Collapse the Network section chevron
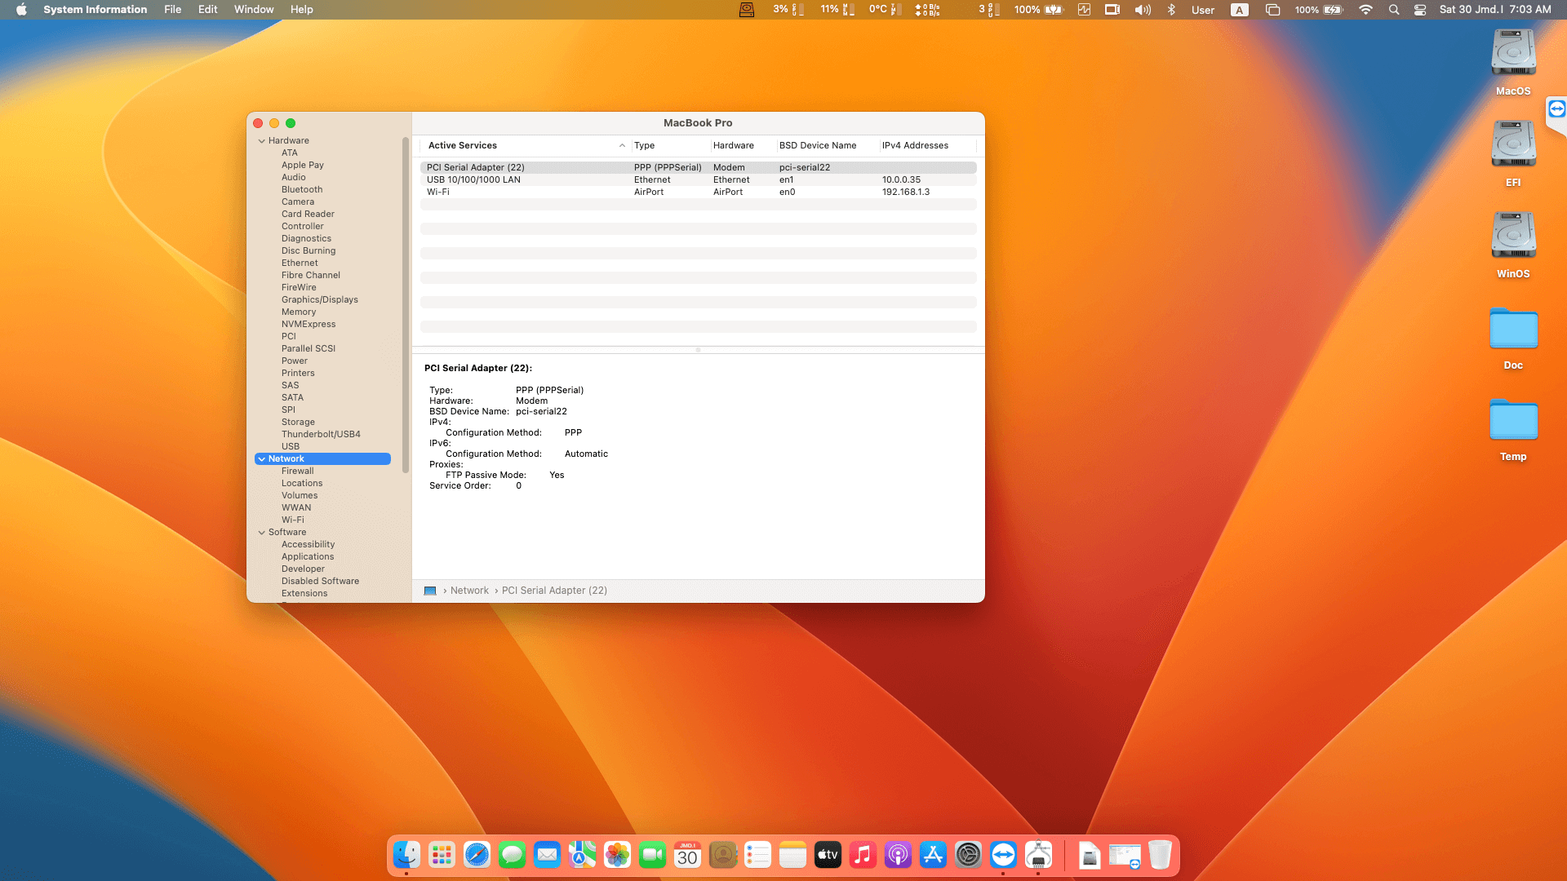 pos(262,459)
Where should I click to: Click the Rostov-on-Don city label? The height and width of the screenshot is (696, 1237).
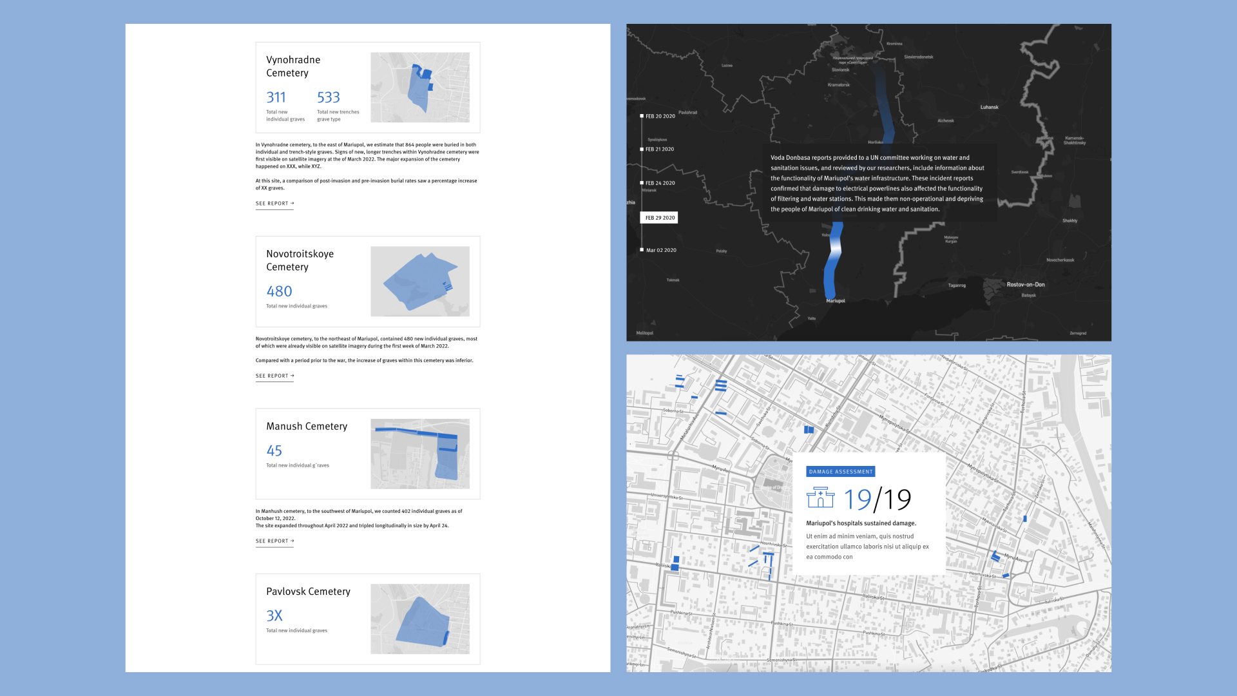coord(1026,284)
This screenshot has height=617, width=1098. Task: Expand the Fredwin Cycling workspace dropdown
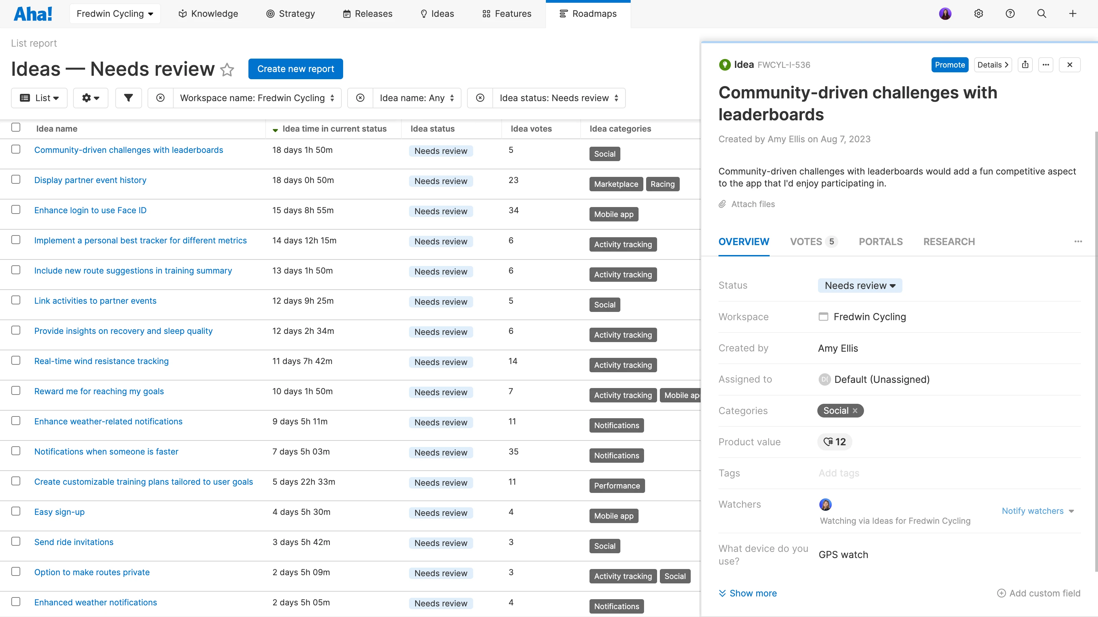(x=115, y=14)
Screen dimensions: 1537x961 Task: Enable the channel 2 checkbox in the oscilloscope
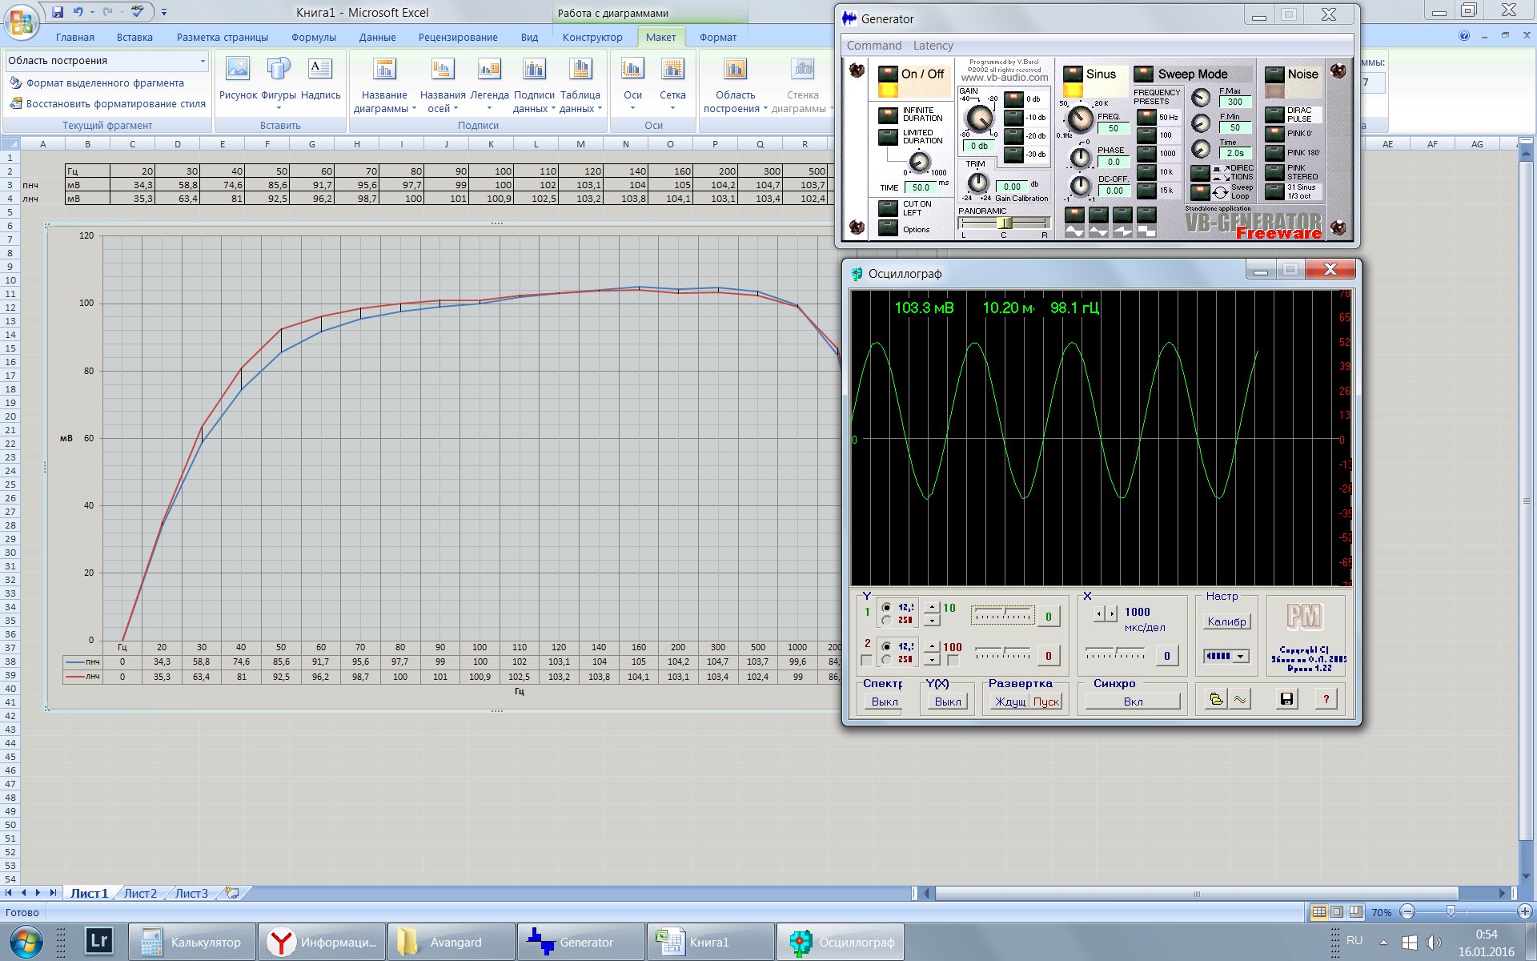(x=866, y=661)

Task brief:
Having located the line with "This screenshot has", copy it exactly along with every later line through the end of the listing above, but omit the pictures.

Completed task:
This screenshot has height=617, width=1098. Task: Expand the Fredwin Cycling workspace dropdown
(x=115, y=14)
Screen dimensions: 1537x961 Task: Enable the channel 2 checkbox in the oscilloscope
(x=866, y=661)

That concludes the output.